=== Письменное задание ===
Переведите на английский язык следующее предложение из фрагмента страницы: «Картина, сказал он, символизирует утешение, которое искусство будет приносить новобрачным в течение всей их совместной жизни, а лилия указывает на целомудрие невесты».

Она была размером не больше визитки и размещалась на огромной белой подложке. В
другой руке он держал белую лилию на длинном стебле — такую ангел несет
мадонне. Возможно поэтому, подумал я, он не снял свою зеленую шляпу. К нему
подошла хозяйка, и он объяснил, что хотел бы поместить картину, свой свадебный
дар, на наиболее выгодное для нее место. А когда она предложила заняться
развеской по окончании церемонии, он отпрянул и отошел в сторону. Наконец он разместил картину на полу, под высоким окном и примостил
сверху на раме ветку с лилиями. Потом отступил, разводя тощие руки и потирая
бородку, осмотрел плоды своего украшательства. Картина, сказал он,
символизирует утешение, которое искусство будет приносить новобрачным в течение
всей их совместной жизни, а лилия указывает на целомудрие невесты. Таково в
семидесятые и восьмидесятые годы было поведение эстетов во внешнем круге. Оно
было столь же им свойственно, как сливовый пудинг и ростбиф для Уильяма
Морриса. И причину этого долго искать не приходится. У старшего поколения,
прерафаэлитов и сотрудников “Фирмы” было слишком много тяжелой работы, чтобы
беспокоиться о финтифлюшках.

(Записи данных)
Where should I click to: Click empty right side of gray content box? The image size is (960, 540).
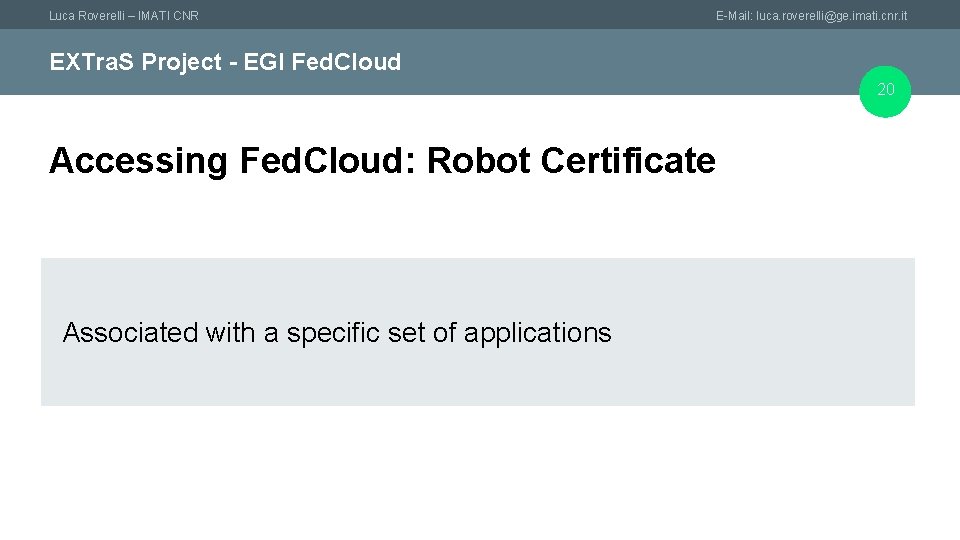click(780, 333)
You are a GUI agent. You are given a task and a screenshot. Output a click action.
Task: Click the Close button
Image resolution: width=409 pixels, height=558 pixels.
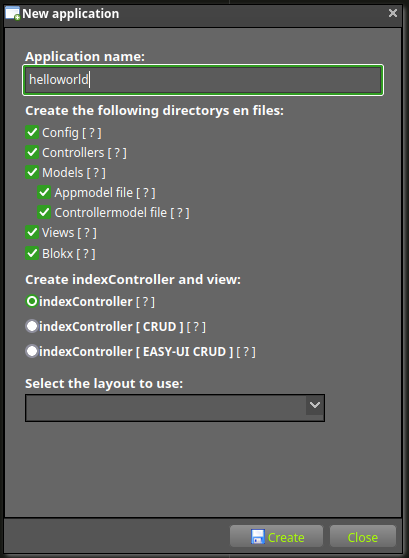[363, 536]
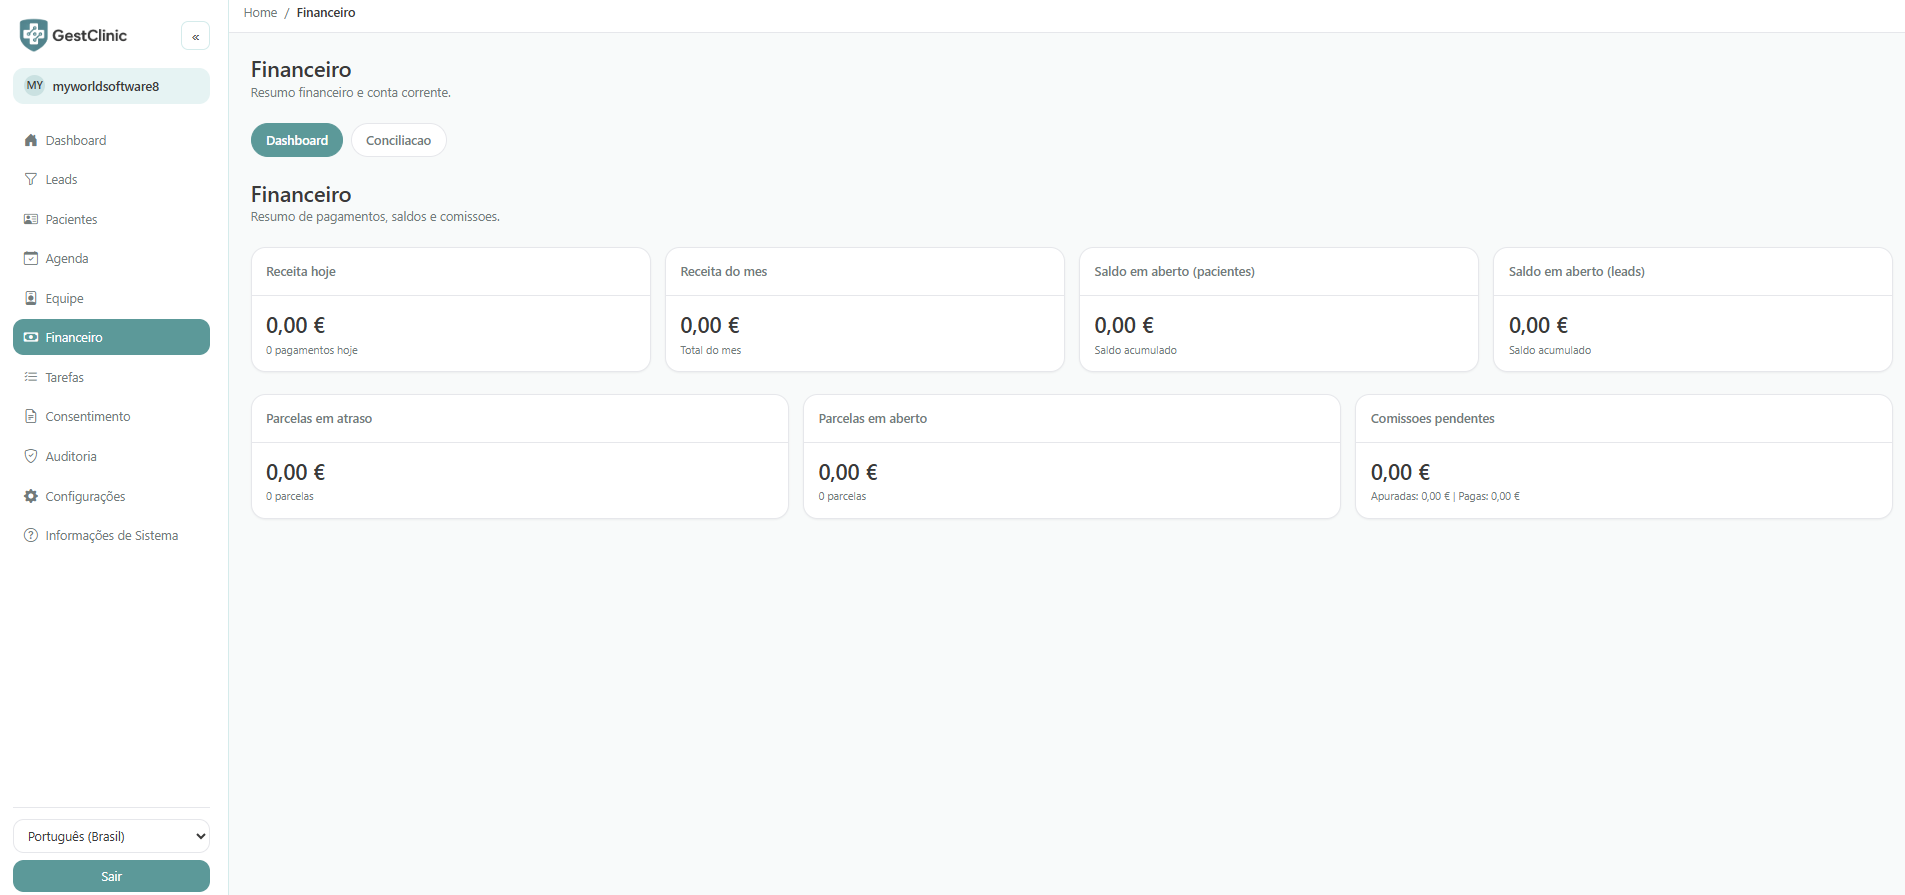The image size is (1905, 895).
Task: Click the Tarefas list icon
Action: (x=31, y=378)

=== Результат упражнения ===
The picture, he said, symbolized the consolation that art would bring the newlyweds throughout their life together, and the lily pointed to the bride's chastity.